*Data excerpts:*

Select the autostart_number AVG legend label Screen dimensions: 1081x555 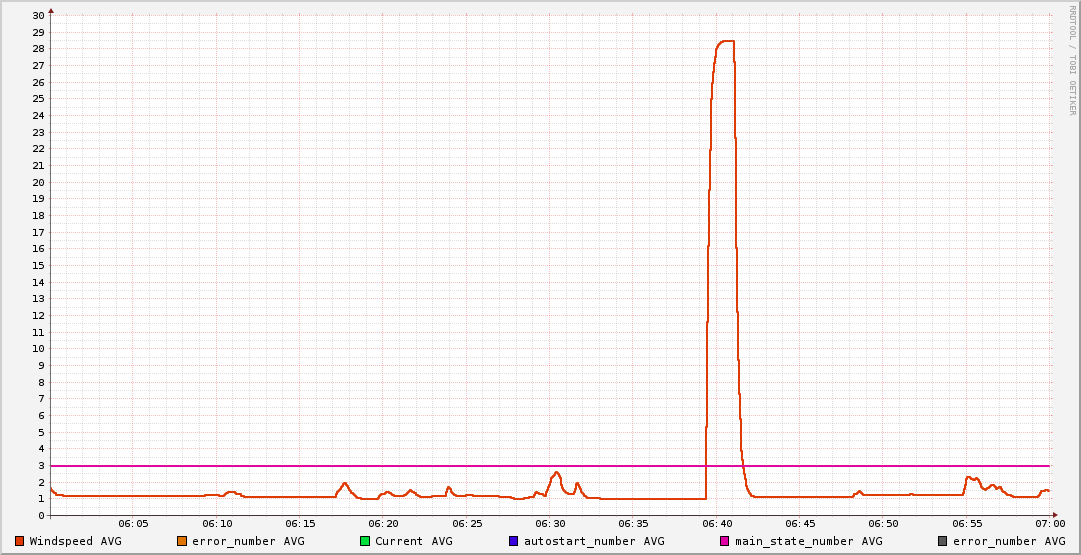594,541
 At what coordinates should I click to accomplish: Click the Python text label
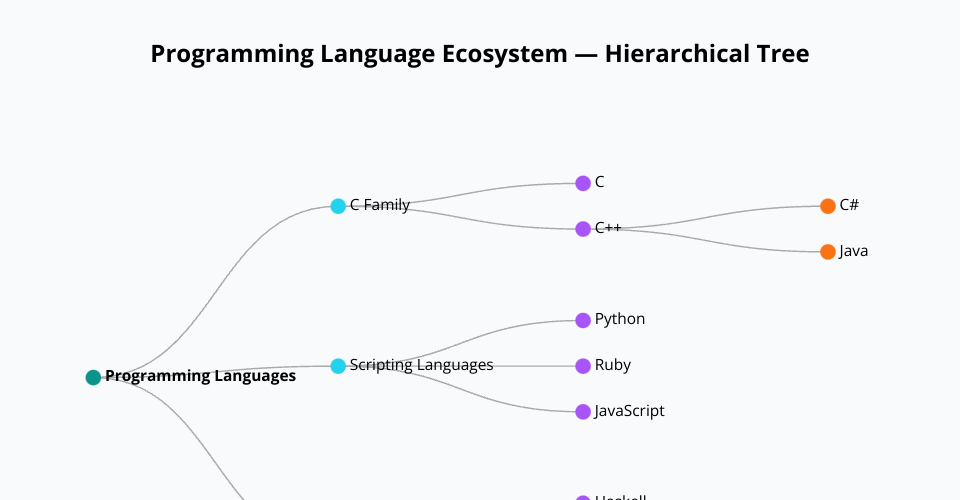pyautogui.click(x=620, y=319)
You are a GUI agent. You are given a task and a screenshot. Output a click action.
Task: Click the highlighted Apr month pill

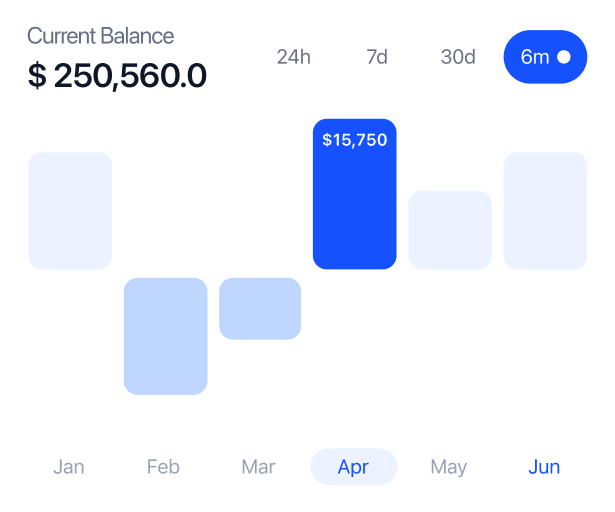353,467
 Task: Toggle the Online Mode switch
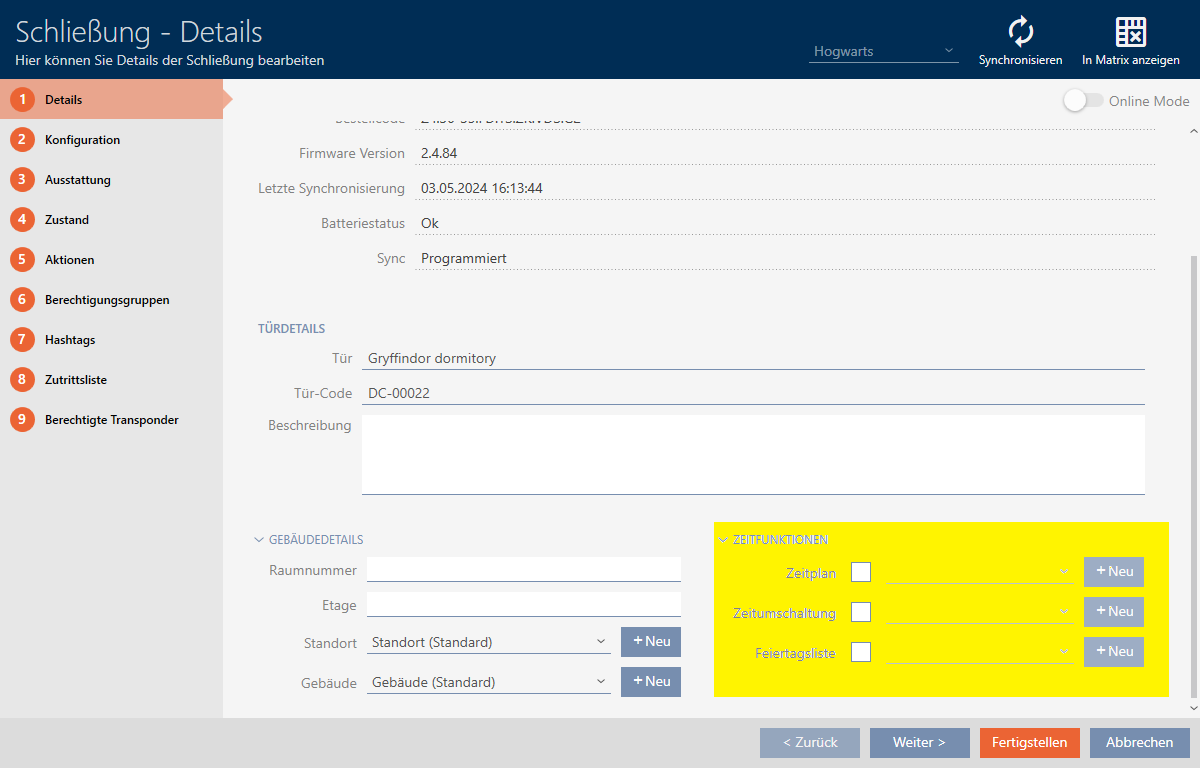click(1082, 101)
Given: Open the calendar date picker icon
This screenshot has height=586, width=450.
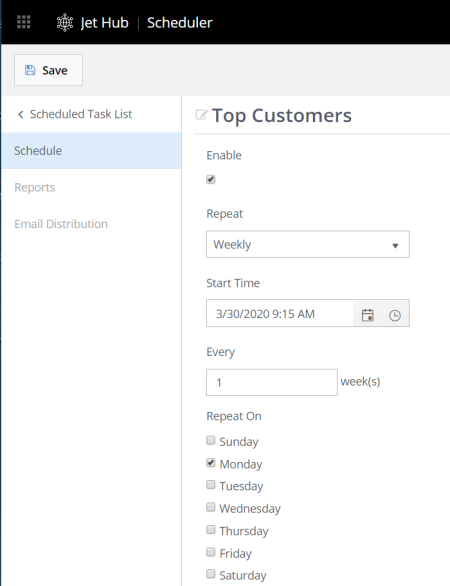Looking at the screenshot, I should pyautogui.click(x=367, y=315).
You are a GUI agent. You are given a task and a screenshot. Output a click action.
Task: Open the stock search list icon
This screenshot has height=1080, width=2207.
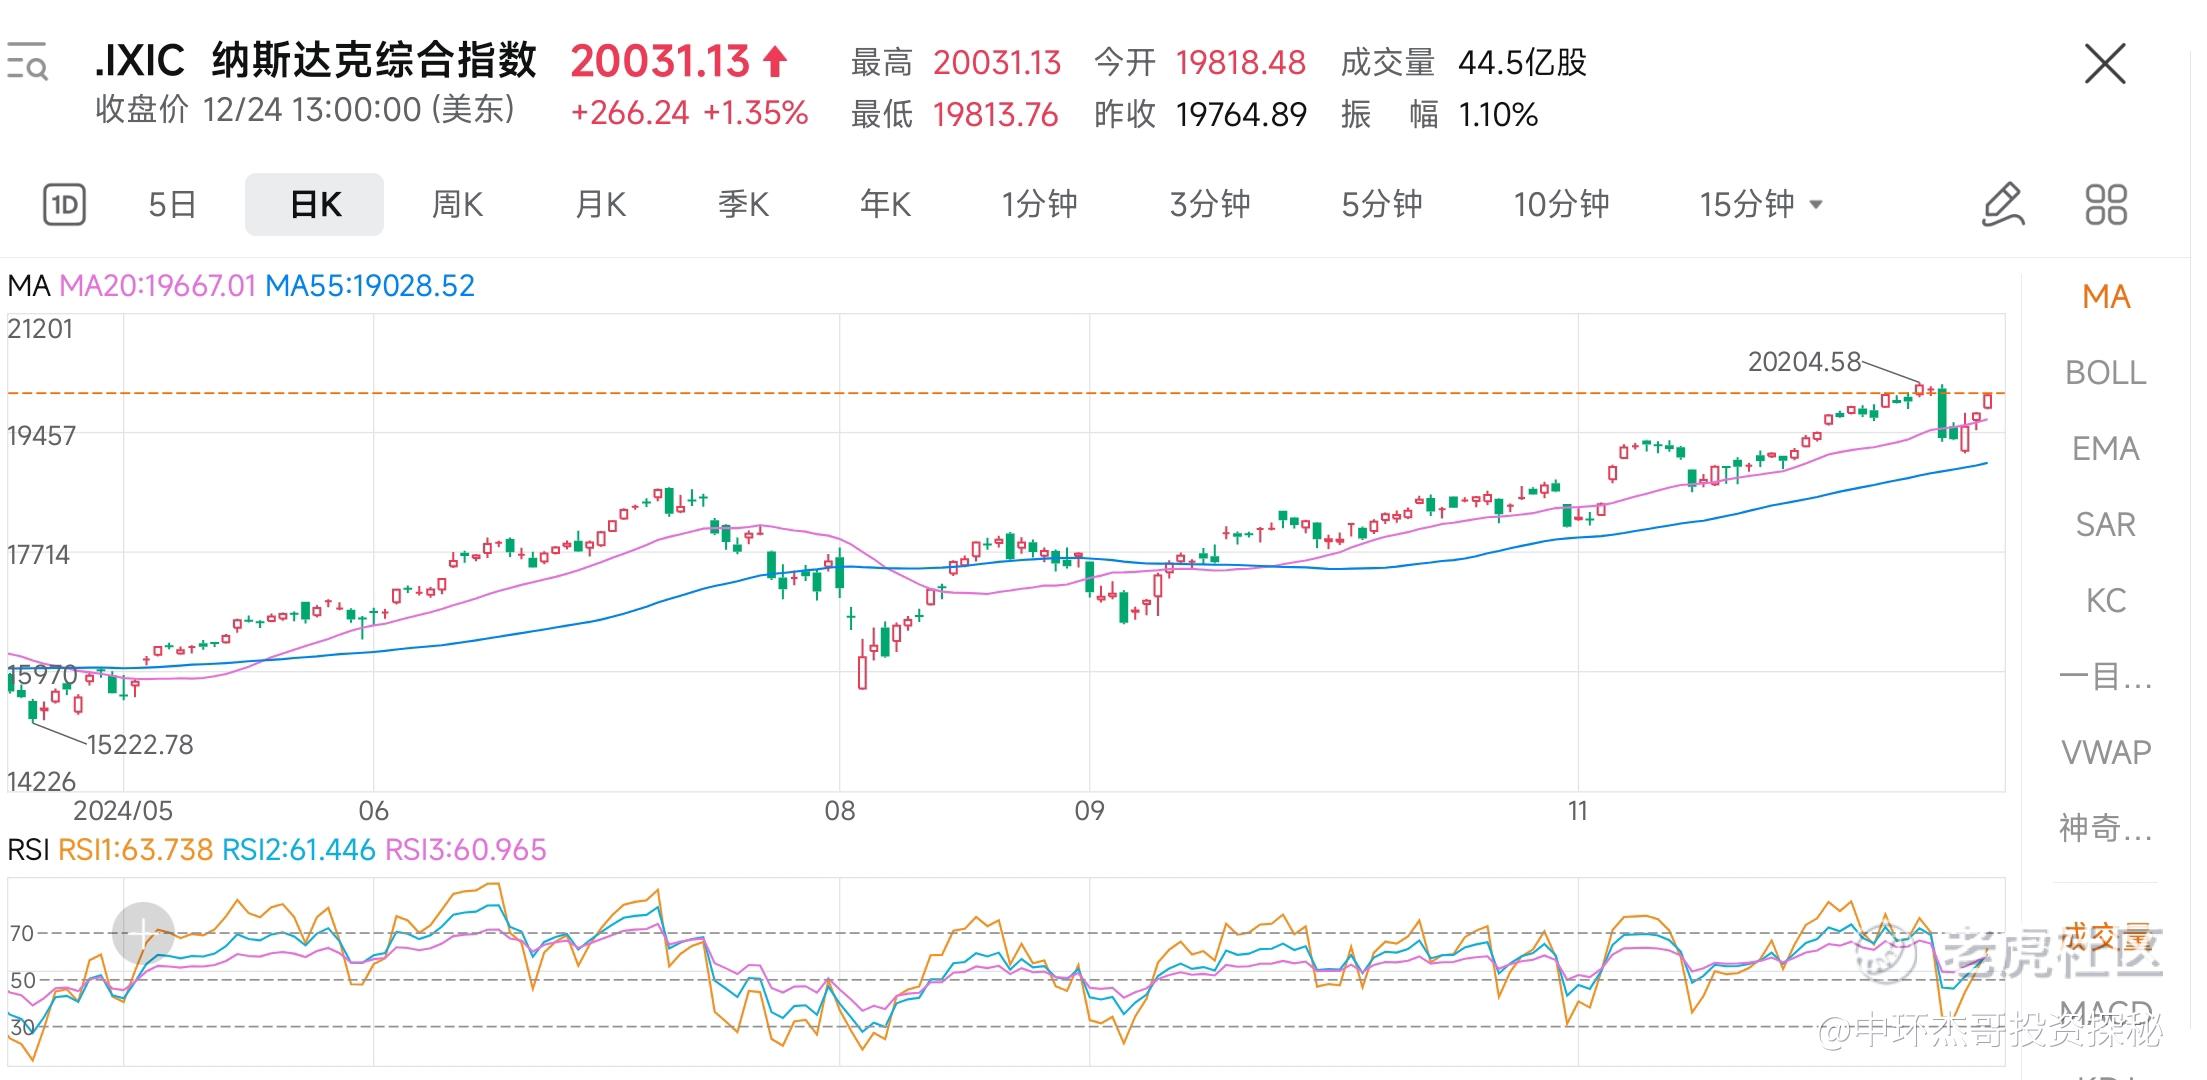pyautogui.click(x=27, y=62)
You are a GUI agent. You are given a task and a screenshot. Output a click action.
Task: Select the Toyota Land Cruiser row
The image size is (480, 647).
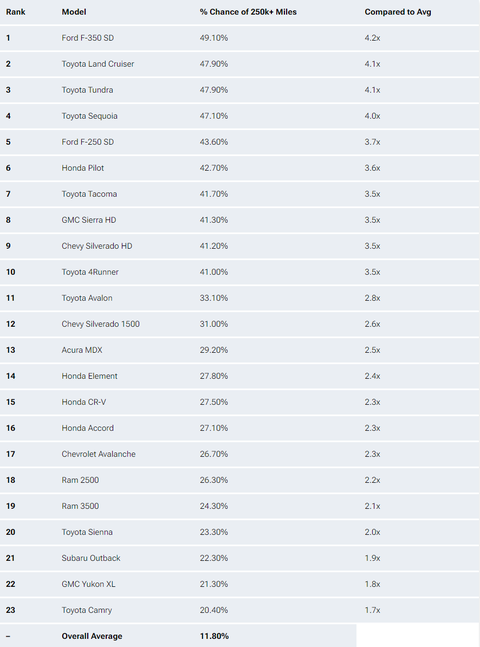tap(240, 64)
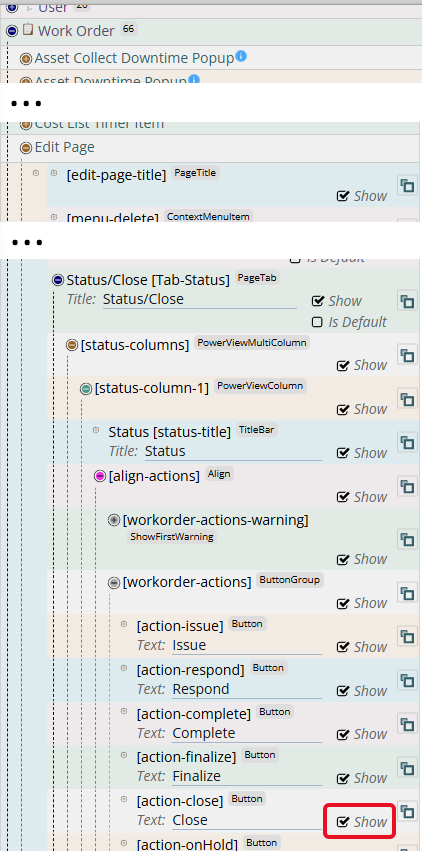This screenshot has width=422, height=851.
Task: Collapse the align-actions node
Action: click(100, 477)
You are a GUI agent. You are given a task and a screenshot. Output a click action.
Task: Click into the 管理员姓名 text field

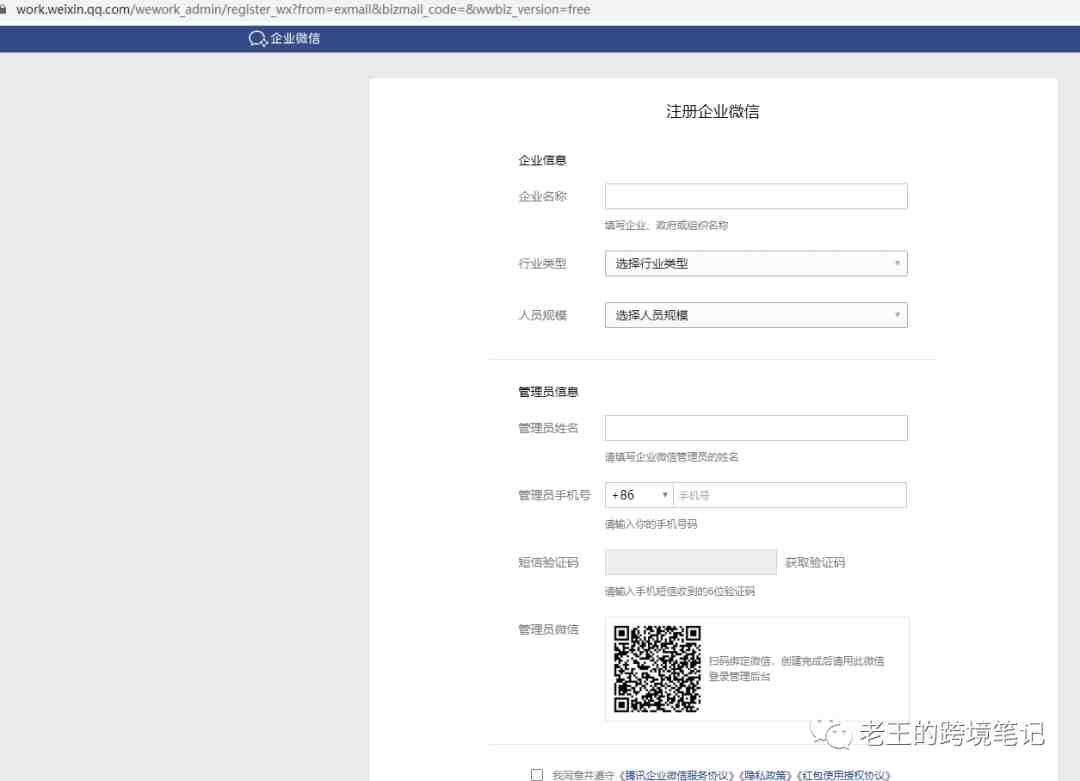click(x=756, y=428)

*Work to complete:*
Set down word for word every line from the one containing "This screenshot has height=1080, width=2207." through the last line of the records above, both ends included. Leave out the pictures.

*Response area:*
This screenshot has height=1080, width=2207.
pyautogui.click(x=27, y=62)
You are a GUI agent. You are given a task and a screenshot. Output a click action.
Task: Select the Toyota Land Cruiser row
The image size is (480, 647).
tap(240, 64)
This screenshot has width=422, height=851.
Task: Collapse the align-actions node
Action: click(100, 477)
You are a GUI agent. You are given a task and a screenshot. Output a click action.
Task: Click into the 管理员姓名 text field

click(x=756, y=428)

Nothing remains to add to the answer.